No, my Lords, with the possible exception of one part of this district where additional staff will shortly be employed. I understand there are adequate midwives in the integrated maternity service to enable mothers, whose medical and social circumstances allow, to have their babies at home, if they so wish.

Baroness WOOTTON of ABINGER

My Lords, I thank my noble friend for his partially satisfactory Answer, and I should like to ask him two further questions. First, can he say whether his Answer that there is an integrated service and a domestic midwifery service available, applies to the area around the village of Westcott? Secondly, is he aware, so long as that service is not available, that when a woman who is apparently having a normal pregnancy, and not her first child, goes into labour she is obliged to wait for an ambulance to be called from a station which is 10 miles away, and that when the ambulance arrives she has to be driven another 12 miles to Redhill hospital? Does my noble friend not agree that this involves very serious risks, not to mention grave and unnecessary anxiety to the patient?

Lord WELLS-PESTELL

My Lords, in reply to the first supplementary question put to me by my noble friend, my understanding is that the integrated maternity services cover the whole of the Mole Valley, which I understand forms two health districts of East Surrey and Mid-Surrey. My information is that when a further midwife is recruited for this area there will be adequate midwifery services available. With regard to the ambulance service, I understand that there are ambulance facilities at Dorking, which I believe is only three miles from Westcott. There are also ambulance services at Leatherhead, which is six miles from Westcott; at Epsom, which is eight miles, and at Redhill, to which my noble friend referred, which is 10 miles, and when a person dials for an ambulance the nearest one that is available should be sent.
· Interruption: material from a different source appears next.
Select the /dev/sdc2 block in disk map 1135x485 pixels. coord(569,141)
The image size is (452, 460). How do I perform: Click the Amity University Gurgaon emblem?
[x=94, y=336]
Baroness WOOTTON of ABINGER

My Lords, I thank my noble friend for that reply but I wonder whether he would take it from me that what apparently happens is that ambulances are called from Burgh Heath, which is a considerable distance away, and I have never heard of an ambulance being brought from Dorking in these circumstances.

Lord WELLS-PESTELL

My Lords, I am very grateful to my noble friend. This is a matter that will concern us when there are four ambulance depots, albeit that they may have only one or two ambulances available, and I should like to look into it.